DVD DRM copy protection can still be broken The MPAA (Motion Picture Association of America) is losing the DRM (digital rights management) war.  It would like you to believe that DVD media is fool-proof and cannot be copied.  Only it can.  Based upon all the bittorrents and ripped copies of movies that can be found online but its also possible to rip them yourself.

DVD boxes made today say something to the effect of “copy proof” or “copy protected” or something like that.  Maybe this is done to keep people from trying.  Whatever is being used, doesn’t work very well.

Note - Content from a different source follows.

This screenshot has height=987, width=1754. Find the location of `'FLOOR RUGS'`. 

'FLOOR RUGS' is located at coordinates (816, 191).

There are a number of software packages out there (some free, some not) that can be used to rip the files off the DVD and burn them directly to a DVD format of your choice.  Sometimes a paid package has to be combined with a freeware package to make the files come out correctly.

One famous package that offered direct-to-DVD copying was DVDXCOPY made by 321 Studios.  It was in business for a couple years before it was finally forced to shut down due to lawsuits from several movie studios.  The software it made, however, was excellent and easy to use.  DVDXCOPY software can no longer be purchased and existing installations have been invalidated.

Copying DVDs today isn’t as easy as that.  A utility to copy the DVD files to your hard drive will be necessary as well as a utility that can burn files to a DVD.  The DVD files may have to be compressed as well to fit on a single layer DVDR/RW disc but not for a dual layer disc.

Just to see if it worked, I tested the easiest of several methods on a Region 1 DVD and it went off without a hitch.  This was a recent movie which claimed to have “copy protection” on it.  The software I used, didn’t seem to care or was able to easily break the encryption and create the decrypted files necessary for burning.

I doubt very much that this same method would work for Blu-Ray or HD-DVD media but I’m sure the shady types that created the method I used are sitting somewhere in a basement working on it.

DVDs can still be copied and burned despite whatever “copy protection” may be included on the disc.  As for the utilities to do so, you’re on your own.  Remember that copying DVDs for any reason is illegal and comes with several unpleasant options which can include, fines, jail time or both.